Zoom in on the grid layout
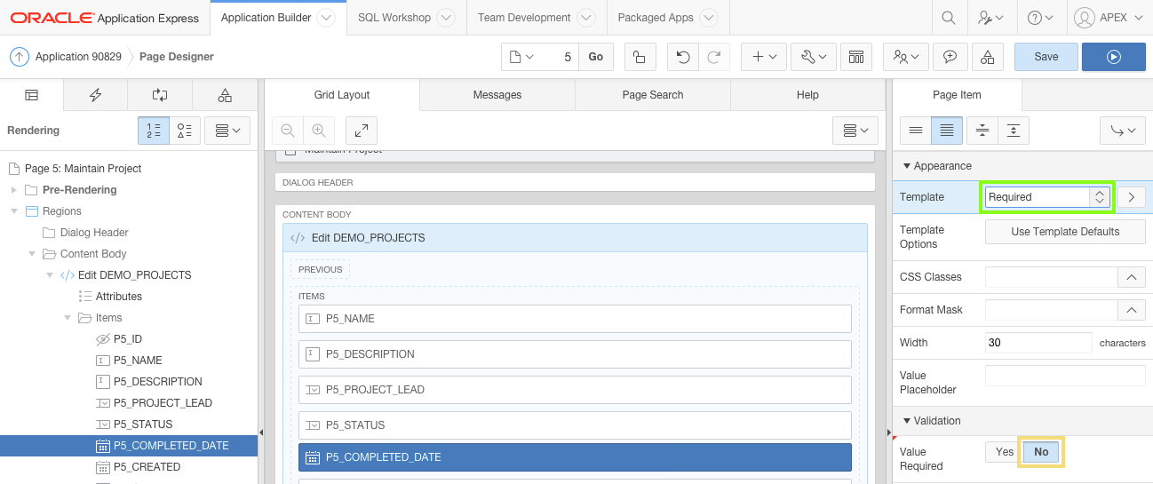Viewport: 1153px width, 484px height. 318,131
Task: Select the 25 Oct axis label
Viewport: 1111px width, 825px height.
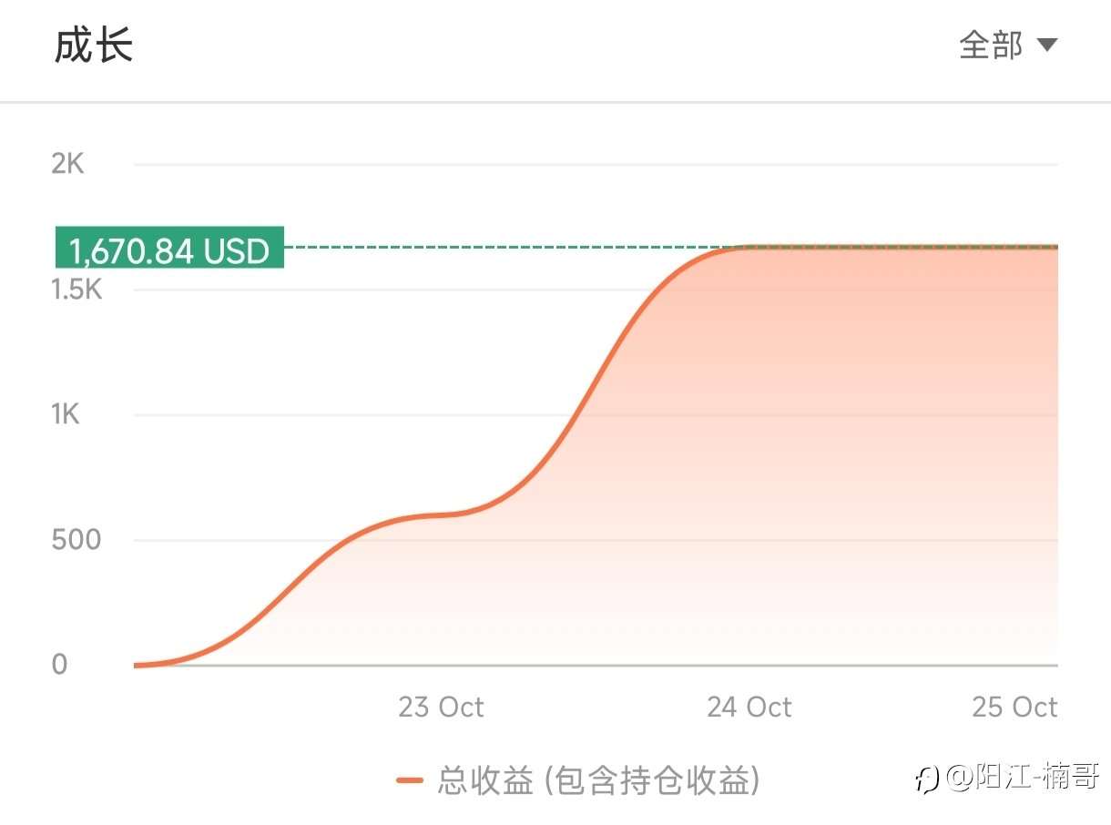Action: pos(1014,708)
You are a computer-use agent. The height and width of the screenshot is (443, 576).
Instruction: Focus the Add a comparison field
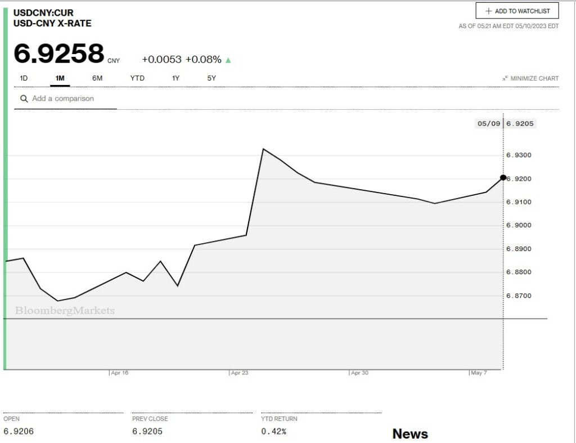[63, 99]
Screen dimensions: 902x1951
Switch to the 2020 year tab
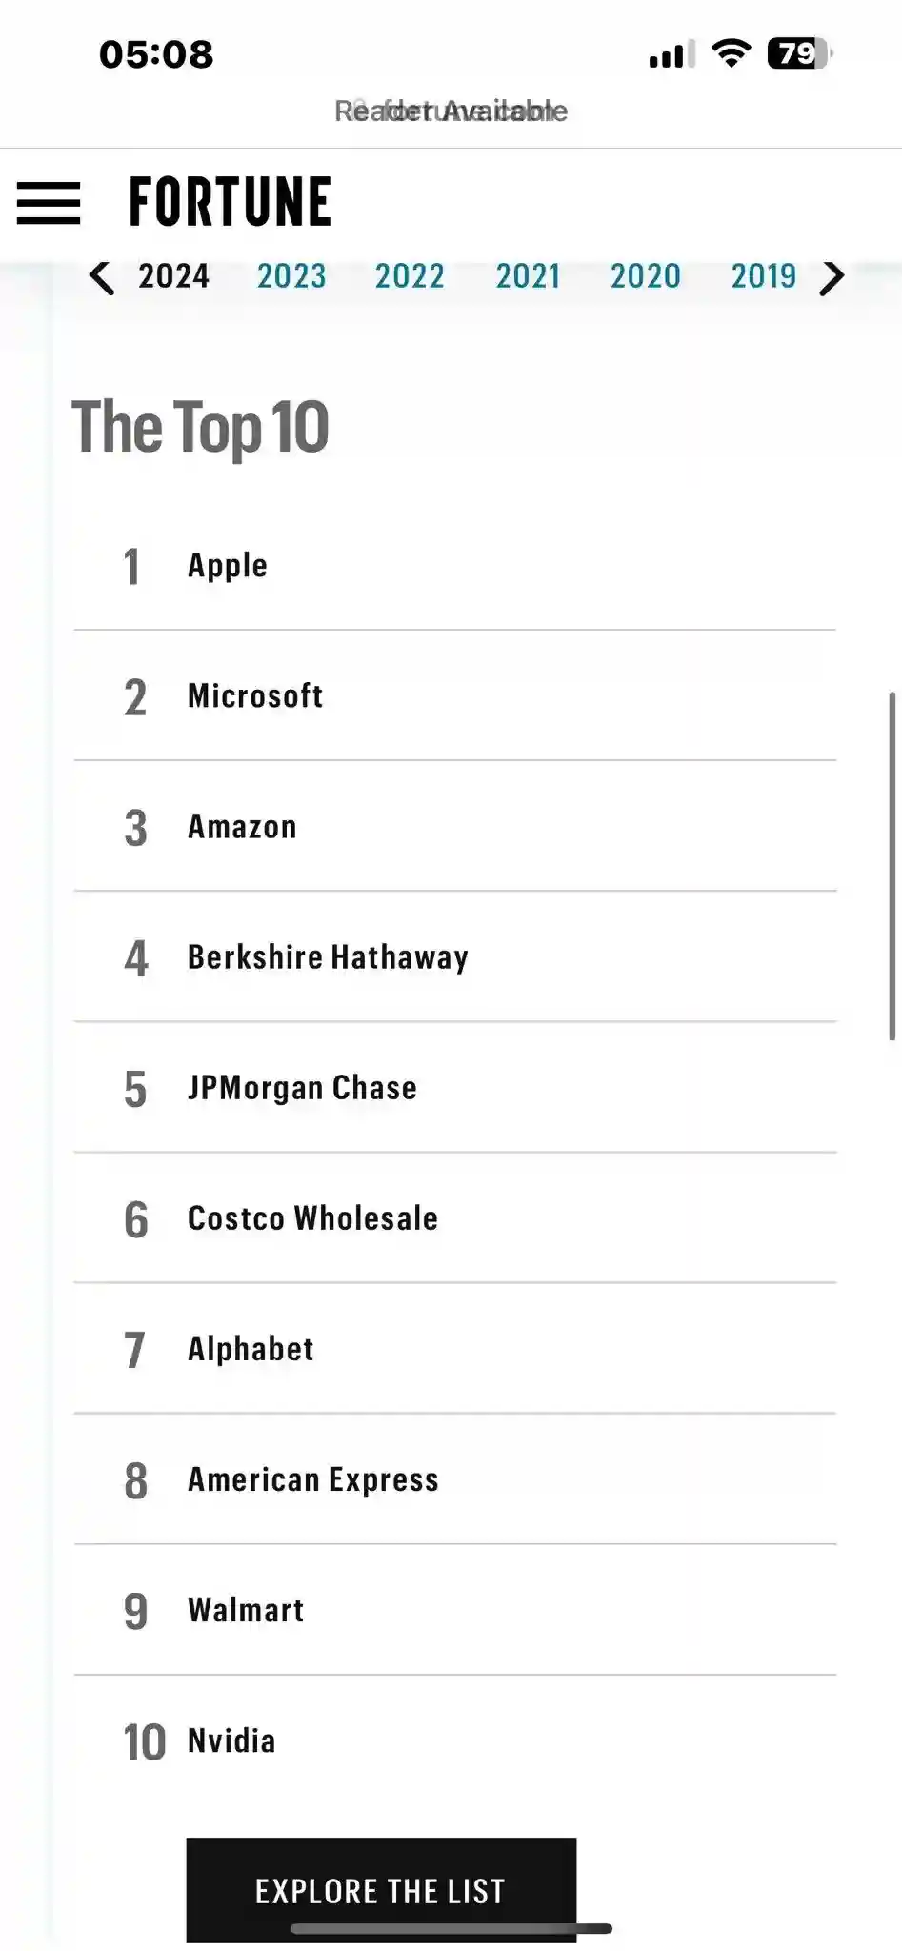tap(646, 276)
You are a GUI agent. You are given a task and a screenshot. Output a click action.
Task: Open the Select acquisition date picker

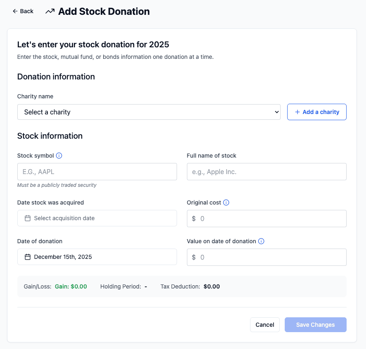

+ + + + +

How to complete this task
Everything in the records above must be repeated exactly, apart from the pictures.

Solution for this exercise
Zoom in on the grid layout
Viewport: 1153px width, 484px height. 318,131
Task: Select the 25 Oct axis label
Viewport: 1111px width, 825px height.
Action: pos(1014,708)
You are a computer-use agent. The height and width of the screenshot is (443, 576).
Instruction: Focus the Add a comparison field
[63, 99]
Screen dimensions: 902x1951
Switch to the 2020 year tab
tap(646, 276)
You are a GUI agent. You are given a task and a screenshot. Output a click action.
Task: Open the Select acquisition date picker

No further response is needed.